Como sea y más allá de las objeciones dogmáticas o doctrinales que se le puedan hacer (de hecho los sacerdotes que la conocen se las hacen), el mensaje de Matilde es de paz, de amor, y repite que no hay que hacer el mal. Quien hace solo el bien y se guarda del mal, tiene una vida feliz y nada que temer. De hecho, le hemos preguntado por su situación de mujer que a su edad vive sola y carece de medios de comunicación, y nos hace entender que quien está entregado a Dios nada tiene para temer; ni a la pérdida de su propia vida.
Dice haber recibido desde Suiza 21.000 medallitas (de 15 mm de alto) plateadas de la Virgen Milagrosa, en dos tandas, y guarda celosamente una, dorada, que le ha regalado el renombrado Padre Ignacio. Gran parte de su día transcurre dentro del pequeño espacio al que la fue confinando el impiadoso deterioro de su casa, escribiendo sobres dentro de los cuales pondrá una de esas medallitas junto a un pequeño folleto en el que se halla impresa, día por día, la Novena en honor de la Virgen Inmaculada de la Medalla Milagrosa, y en el exterior del sobre, escrito con prolijidad por su puño aún firme, se lee: “Novena de la Virgen de la Medalla para pedir por nuestra Patria Argentina. Milagros… milagros… milagros… luz… verdad… justicia… paz… amor… libertad… alegría. Amén”.
Miles y miles de estos sobres han sido escritos ya por Matilde en los últimos años y los seguirá escribiendo hasta su último aliento, para ser distribuidos entre sus devotos.
Tiempos hubo en que aquel lugar fue un próspero establecimiento avícola a cargo de esta frágil mujer que se propuso no casarse, para cuidar a su madre y tres hermanas “discapacitadas mentales”, según sus propias palabras. En el año 85 tuvo una efímera trascendencia a través de Paralelo 32 y luego replicado por otros medios, porque el agua de uno de los pozos semisurgentes salía mezclada con un líquido oleoso cuyas características y olor ella asegura aún hoy que es petróleo. Al parecer aquello afectó también a las gallinas en jaula, sumado a una crisis de rentabilidad del establecimiento que forzó el fin del emprendimiento avícola.
Tras esto, desolada y moribunda probablemente por la contaminación del agua a la que atribuye todos esos males, nos cuenta que se encomendó a Dios y la Virgen Milagrosa, quien cree le habló en su día, el 8 de diciembre de 1985. Desde entonces cambió su vida y en uno de esos místicos momentos la virgen le habría pedido un santuario y ella obedeció erigiendo una bella escultura, donde la autora logró una expresión de ternura y calma que podría ser un bálsamo para quienes buscan un momento de paz fuera de la profundidad de su propio ser.
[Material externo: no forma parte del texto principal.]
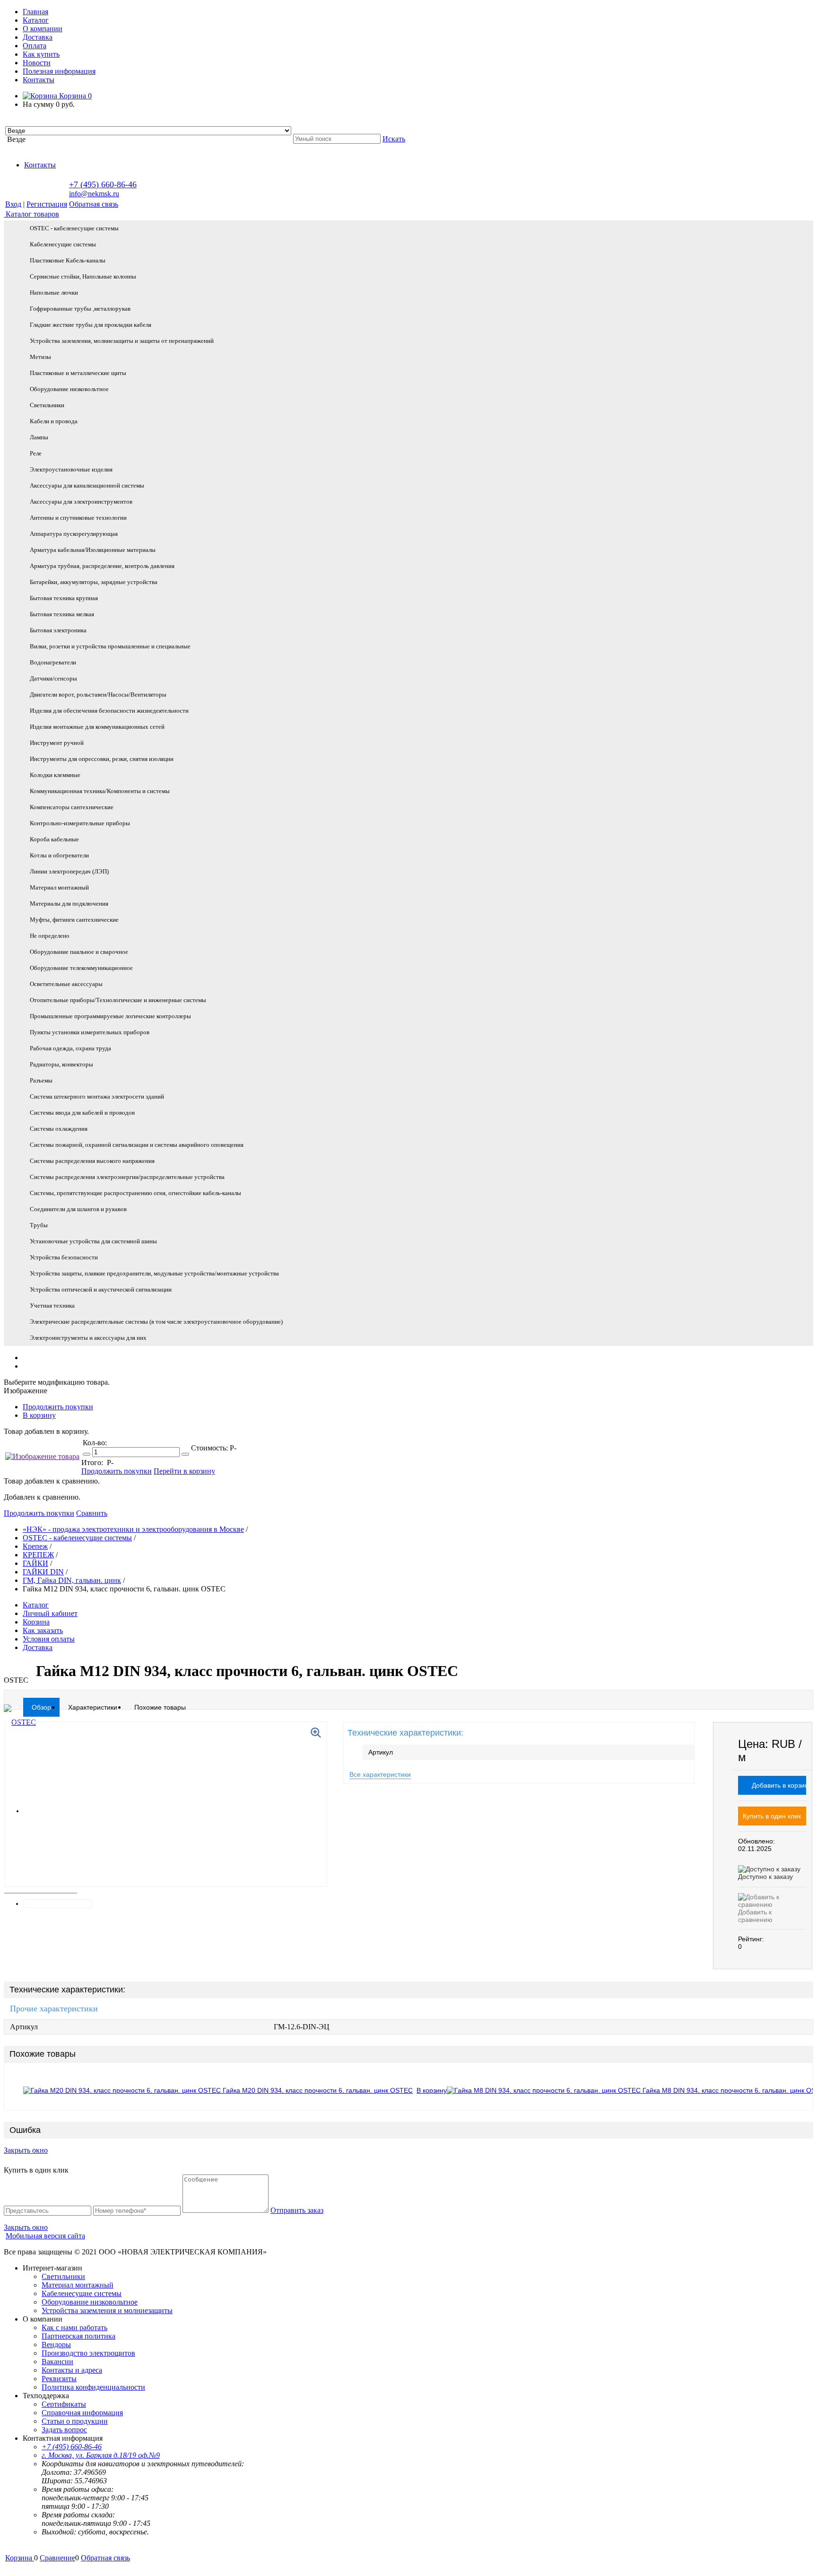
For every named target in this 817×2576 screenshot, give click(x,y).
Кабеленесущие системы (82, 2293)
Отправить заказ (296, 2210)
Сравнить (91, 1513)
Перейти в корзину (184, 1471)
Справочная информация (82, 2413)
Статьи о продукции (75, 2421)
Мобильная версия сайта (45, 2236)
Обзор (41, 1707)
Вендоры (56, 2344)
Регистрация (46, 204)
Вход (13, 204)
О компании (42, 29)
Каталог (36, 20)
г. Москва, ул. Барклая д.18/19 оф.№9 (101, 2455)
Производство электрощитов (88, 2353)
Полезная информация (59, 71)
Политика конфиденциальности (93, 2387)
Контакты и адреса (72, 2370)
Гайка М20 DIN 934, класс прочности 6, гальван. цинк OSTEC (318, 2090)
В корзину (39, 1415)
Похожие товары (160, 1707)
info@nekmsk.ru (94, 194)
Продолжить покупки (58, 1407)
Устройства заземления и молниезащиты (107, 2310)
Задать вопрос (64, 2430)
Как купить (41, 54)
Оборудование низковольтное (90, 2302)
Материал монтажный (77, 2285)
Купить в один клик (772, 1816)
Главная (35, 12)
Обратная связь (93, 204)
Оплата (34, 46)
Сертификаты (64, 2404)
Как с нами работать (74, 2327)
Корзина (74, 96)
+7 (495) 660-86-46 (103, 184)
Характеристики (92, 1707)
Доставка (37, 37)
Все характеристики (380, 1774)
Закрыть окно (26, 2150)
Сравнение (57, 2558)
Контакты (38, 80)
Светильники (63, 2276)
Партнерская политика (78, 2336)
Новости (37, 63)
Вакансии (57, 2362)
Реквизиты (59, 2379)
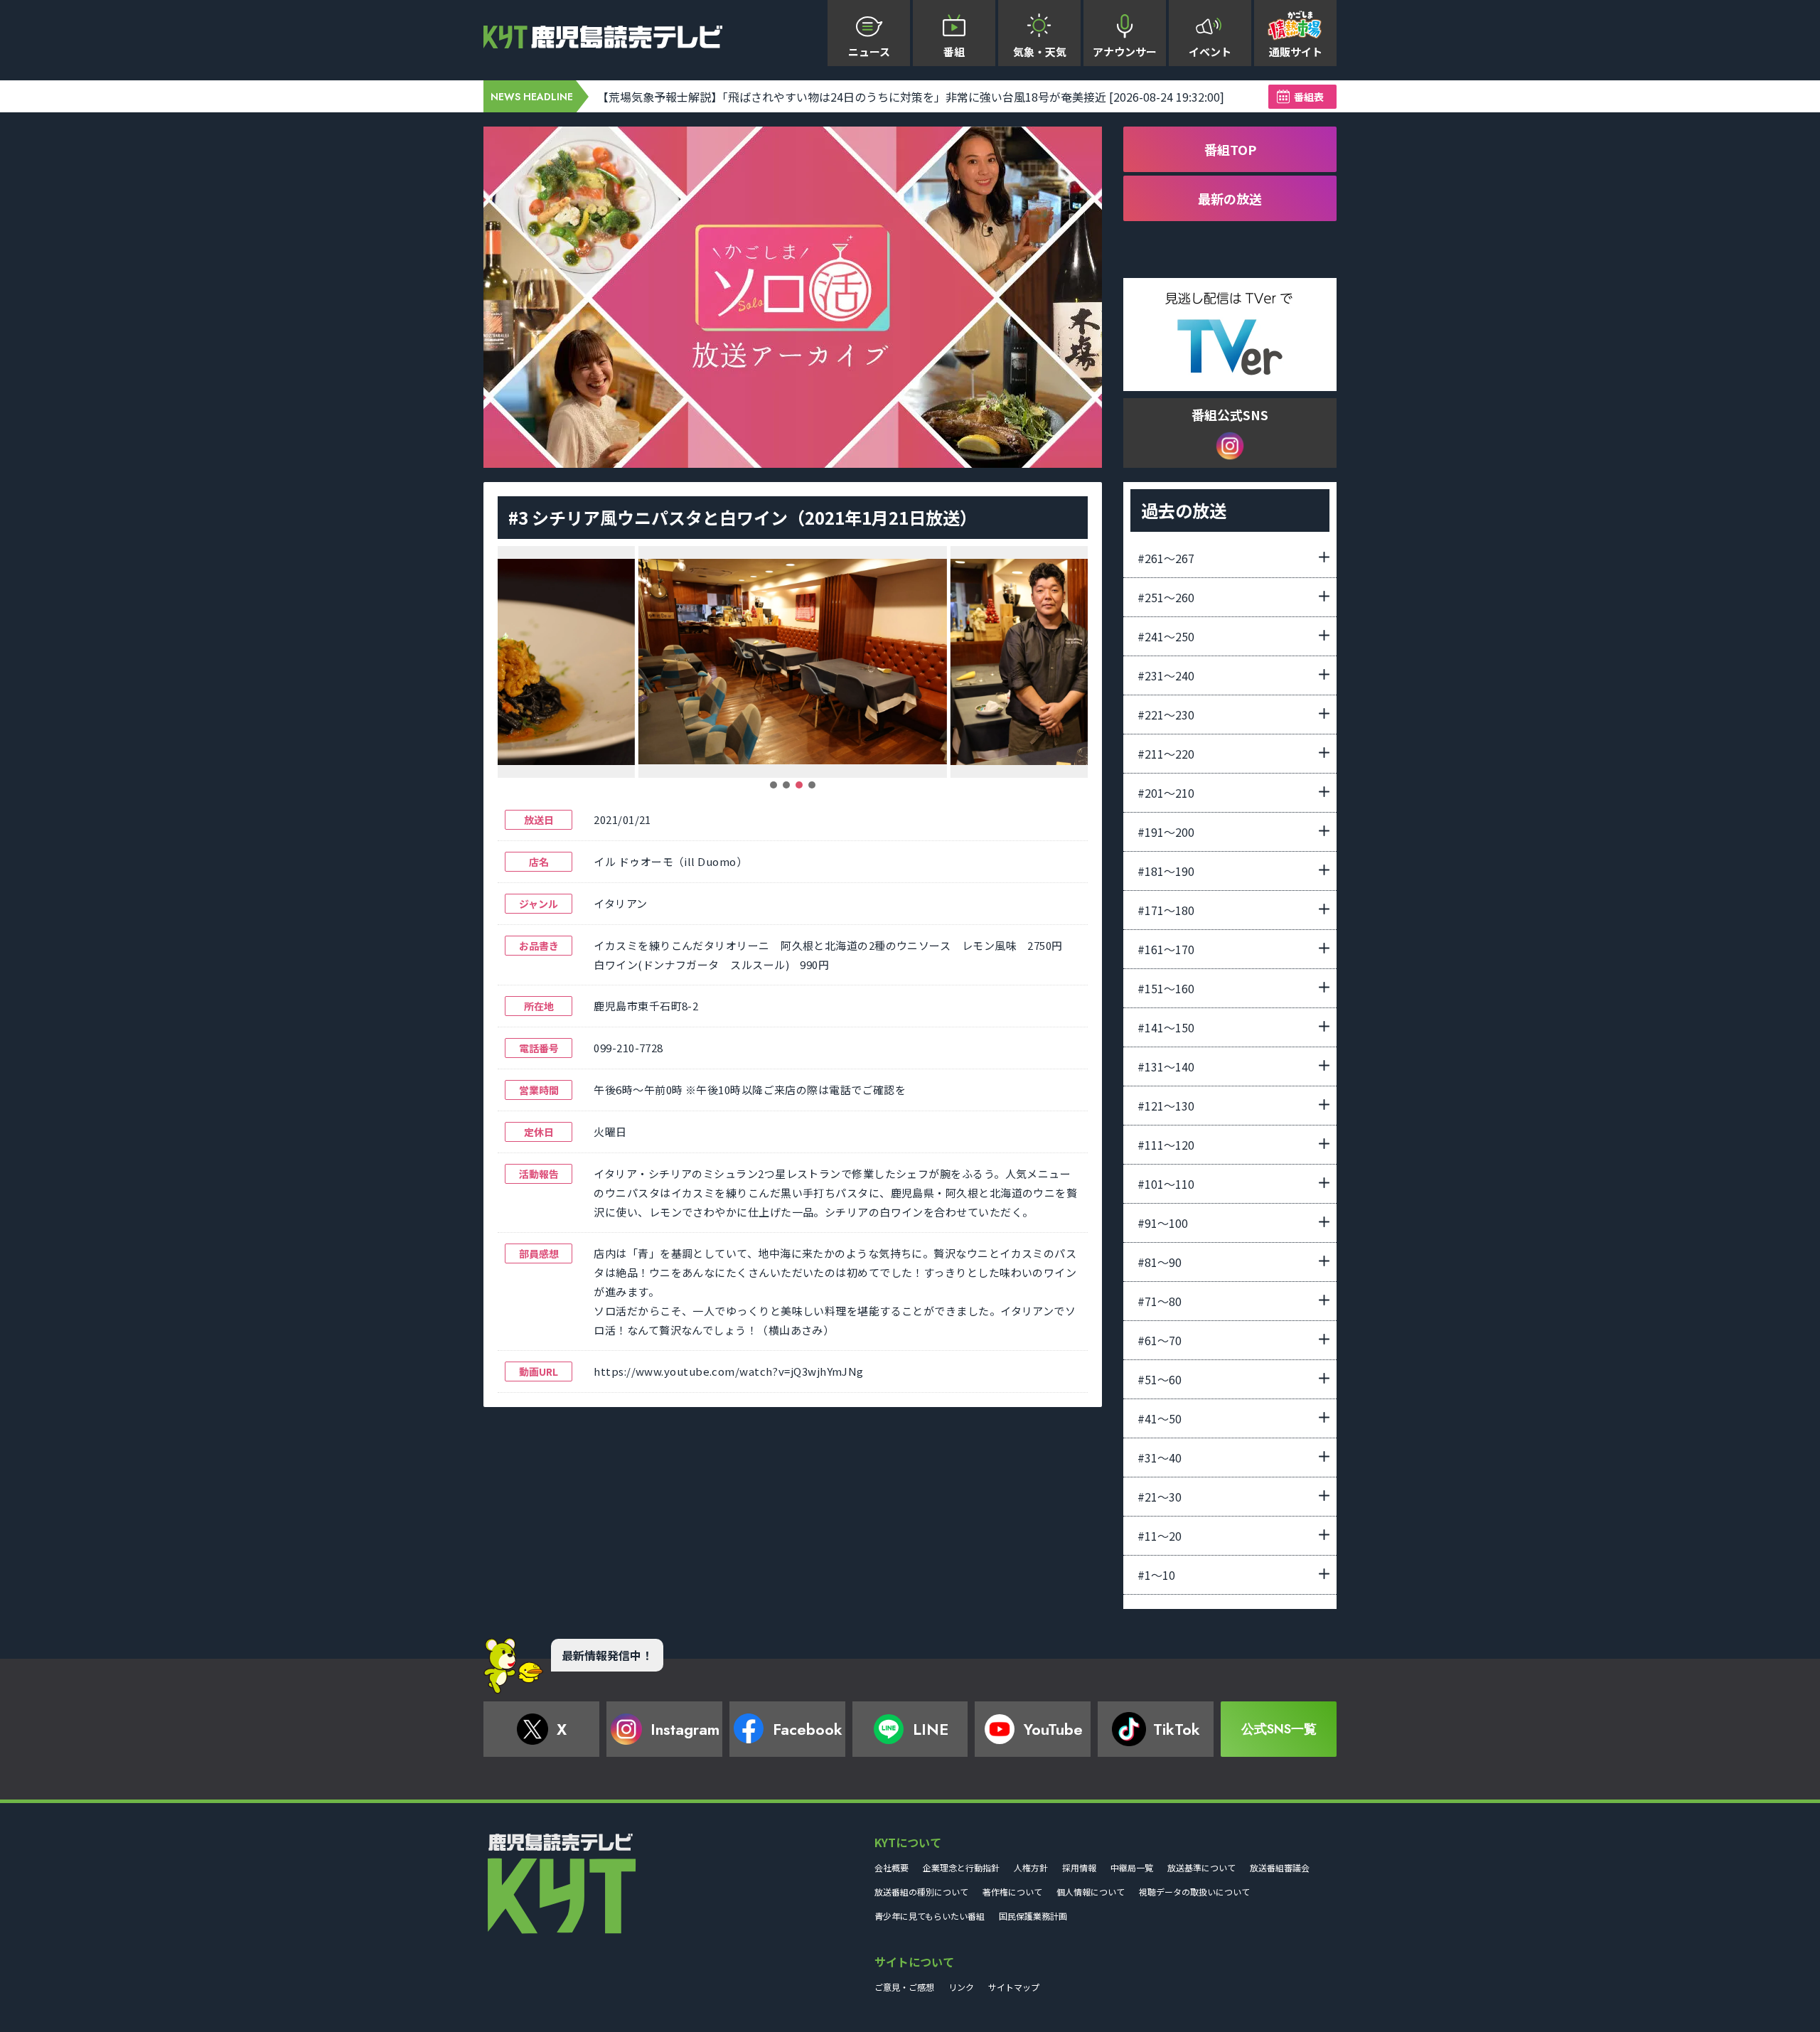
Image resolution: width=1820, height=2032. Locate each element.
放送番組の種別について (921, 1892)
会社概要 (891, 1867)
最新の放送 (1230, 198)
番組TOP (1230, 149)
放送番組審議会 (1280, 1867)
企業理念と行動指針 (961, 1867)
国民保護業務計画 (1033, 1916)
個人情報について (1090, 1892)
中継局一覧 (1131, 1867)
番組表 (1309, 97)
Su lectura es una versión de la Biblia de Jerusalén y su único medio de información una radio que le alcanza para percibir que nuestra civilización (el mundo) se halla en los últimos estertores de su existencia, pero ella tiene una gran noticia para dar, razón por la cual nos convocó a su casa: Llega la destrucción de los Estados Unidos y llega Jesús para salvarnos. “Este es el momento para decirlo, por eso los llamé. Me han querido hacer nota varias veces ya, y a todos les contesto que solamente voy a hablar de esto con Luisito”.
Misión cumplida. Volvemos a salir por el pequeño garaje donde cumple sus votos de silencio el viejo Ford Falcon al que su dueña ya no le pide favores. Atrás dejamos aquel pañuelo de tierra indescifrable donde se yerguen dos torres de molino, uno de los cuales tiene bastante más edad que Matilde pero todavía ofrece agua fresca, como su dueña. Dice que ya no es apta para beber pero sí para la higiene, y con él riega todo lo que crece entre las ruinas de los galpones vacíos; rosas de un tamaño que desconocíamos, donde los cítricos sobrecargan sus ramas y los cuaresmillos colorean prometedores. Todo está allí en un bosque generoso con su abigarrado matorral de fresco orégano, donde una jovial mujer de 92 años ha plantado vides nuevas quizás sin saber que bíblicamente simbolizan la promesa de llegar a Canaán, la tierra prometida.